**Excerpt:**
Obligations associated with acquired unfavorable contracts
  $ 7,990     $ 8,158  
Interest rate swaps
    6,888       4,489  
Deferred revenue
    1,674       1,789  
Other
    1,618       1,765  
 
           
Total
  $ 18,170     $ 16,201  
 
           
 
               
Other Long-Term Liabilities:
               
Interest rate swaps
  $ 6,384     $ 9,155  
Obligations associated with acquired unfavorable contracts
    1,636       7,626  
Deferred revenue
    3,539       3,380  
Minority interest
    848        
Other long-term liabilities
    2,543       3,231  
 
           
Total
  $ 14,950     $ 23,392  
 
           
The decline in other long-term liabilities was primarily the result of the amortization of the unfavorable contracts acquired in the 7-Eleven ATM Transaction. These obligations are being amortized on a monthly basis over the remaining life of the contracts, the majority of which terminate by the end of 2009.
Minority Interest Liability. As of December 31, 2007, the cumulative losses generated by Cardtronics Mexico and allocable to the minority interest stockholders exceeded the underlying equity amounts of the minority interest stockholders. As Cardtronics is the entity that consolidates Cardtronics Mexico, all losses generated by Cardtronics Mexico were being allocated 100.0% to Cardtronics until such time that Cardtronics Mexico generates a cumulative amount of earnings sufficient to cover all excess losses allocable to the Company, or until such time that the minority interest stockholders contribute additional equity to Cardtronics Mexico in an amount sufficient to cover the losses. In the third quarter of 2008, both Cardtronics, Inc. and the minority interest stockholders in Cardtronics Mexico made additional capital contributions in the amount of $1.8 million and $1.7 million, respectively. As the contribution made by the minority interest stockholders exceeded the excess losses that had been absorbed by Cardtronics, Inc., the Company now has a minority interest payable on its books for the excess of the contribution over the previously absorbed losses.

**Data block:**
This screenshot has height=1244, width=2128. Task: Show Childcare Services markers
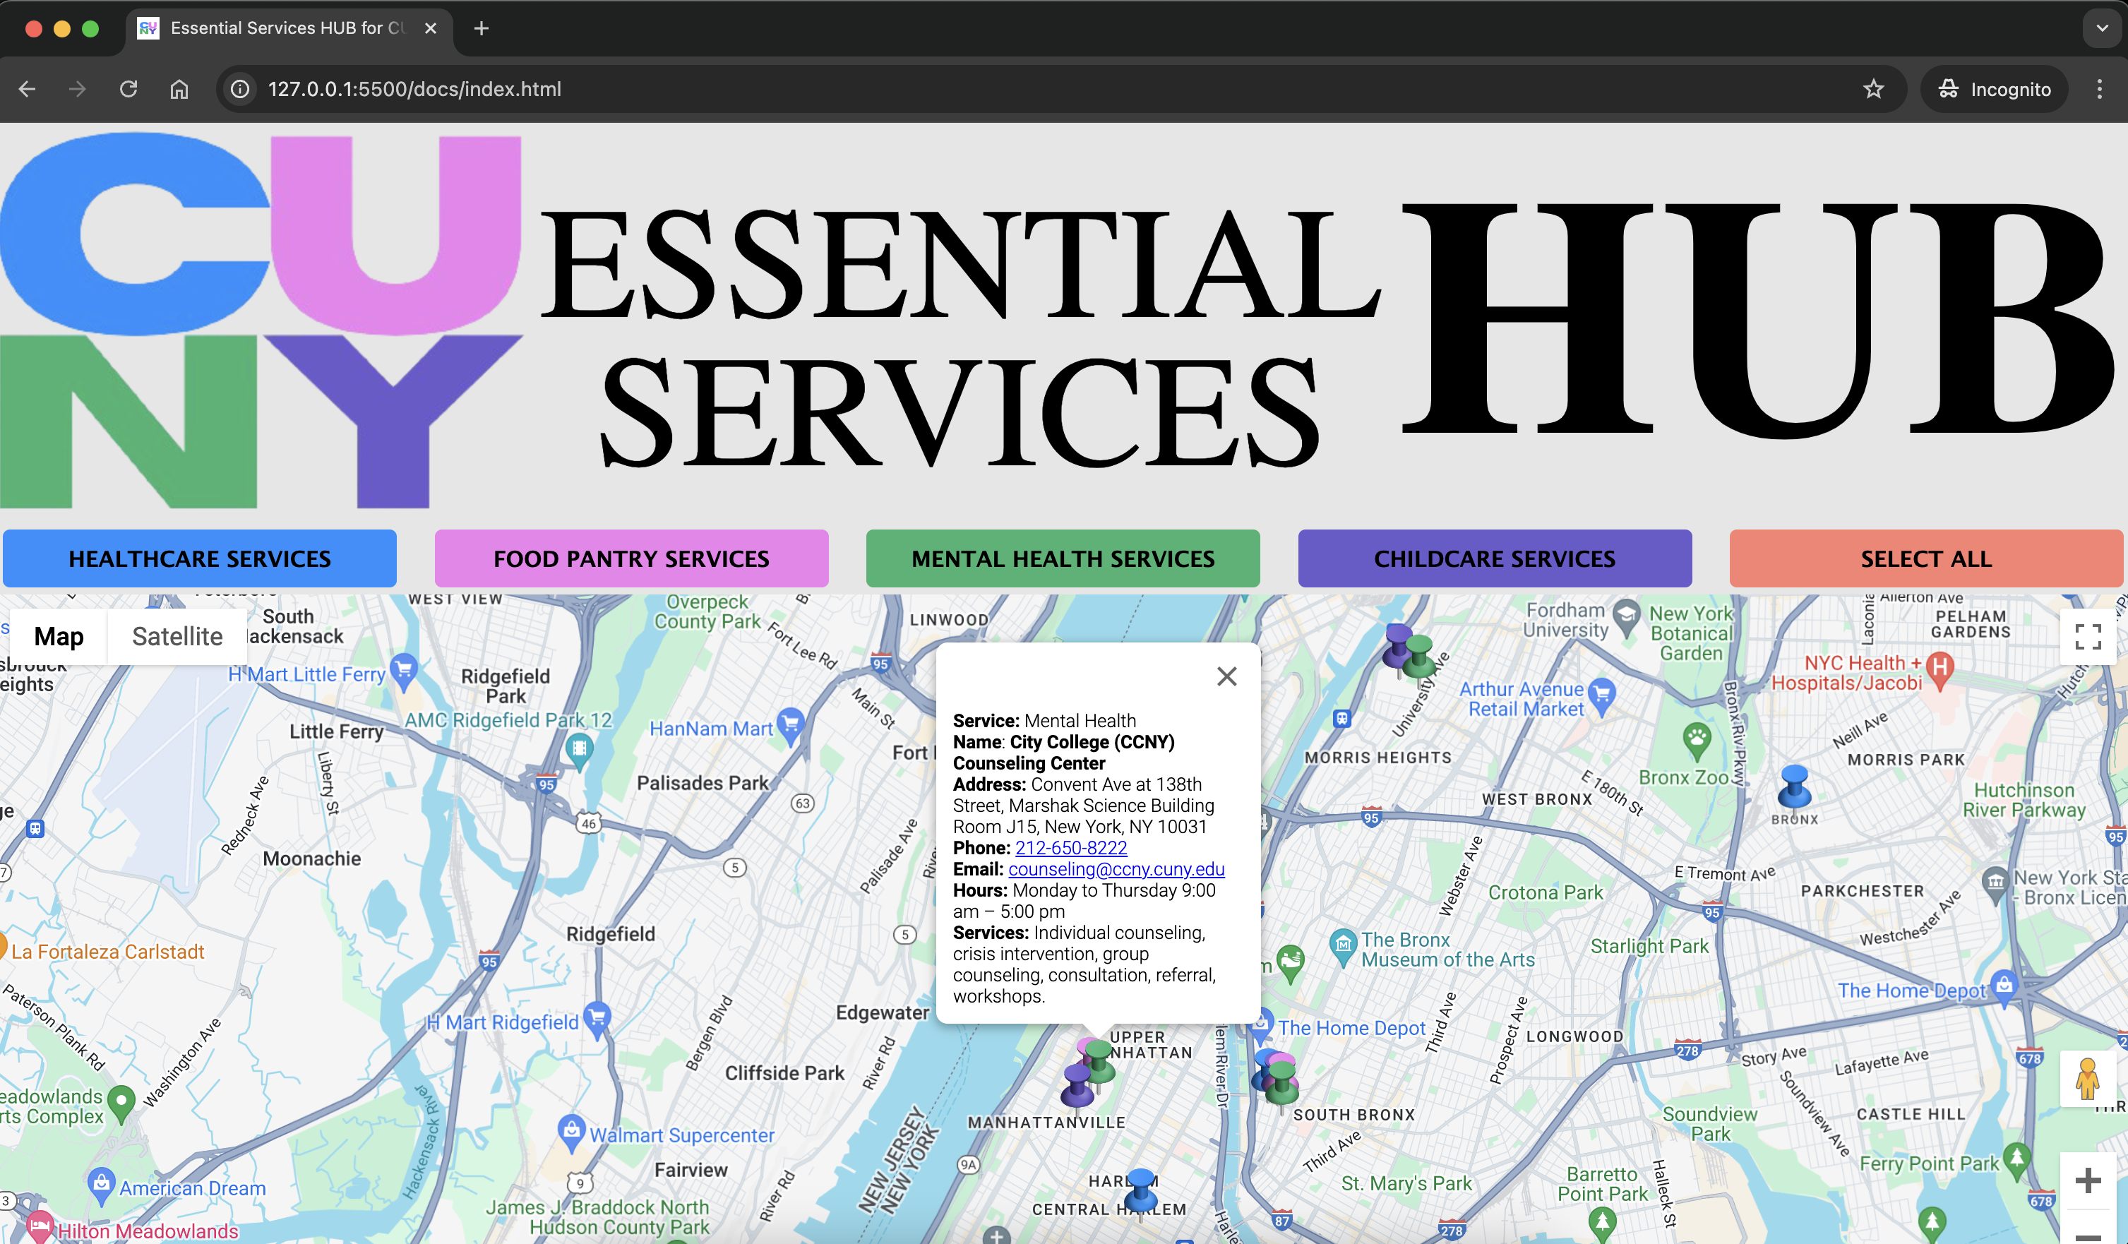(x=1494, y=558)
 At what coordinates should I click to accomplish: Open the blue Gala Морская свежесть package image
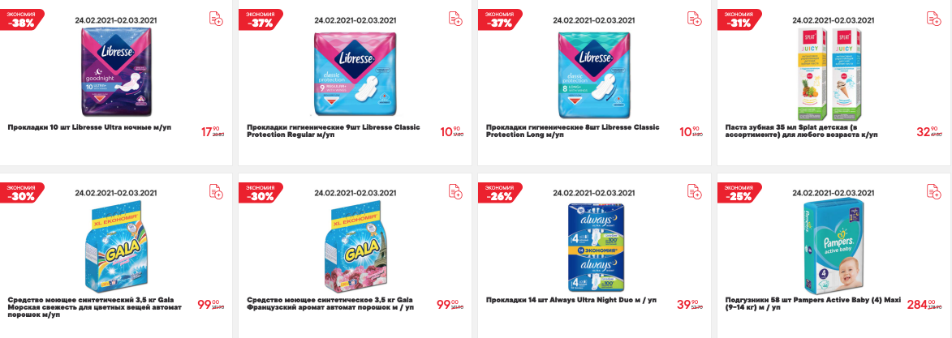coord(116,246)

**Objective:** Repeat the part of the liabilities excerpt above between "The decline in" and "end of 2009.", inclusive, word for word.

**Written answer:**
The decline in other long-term liabilities was primarily the result of the amortization of the unfavorable contracts acquired in the 7-Eleven ATM Transaction. These obligations are being amortized on a monthly basis over the remaining life of the contracts, the majority of which terminate by the end of 2009.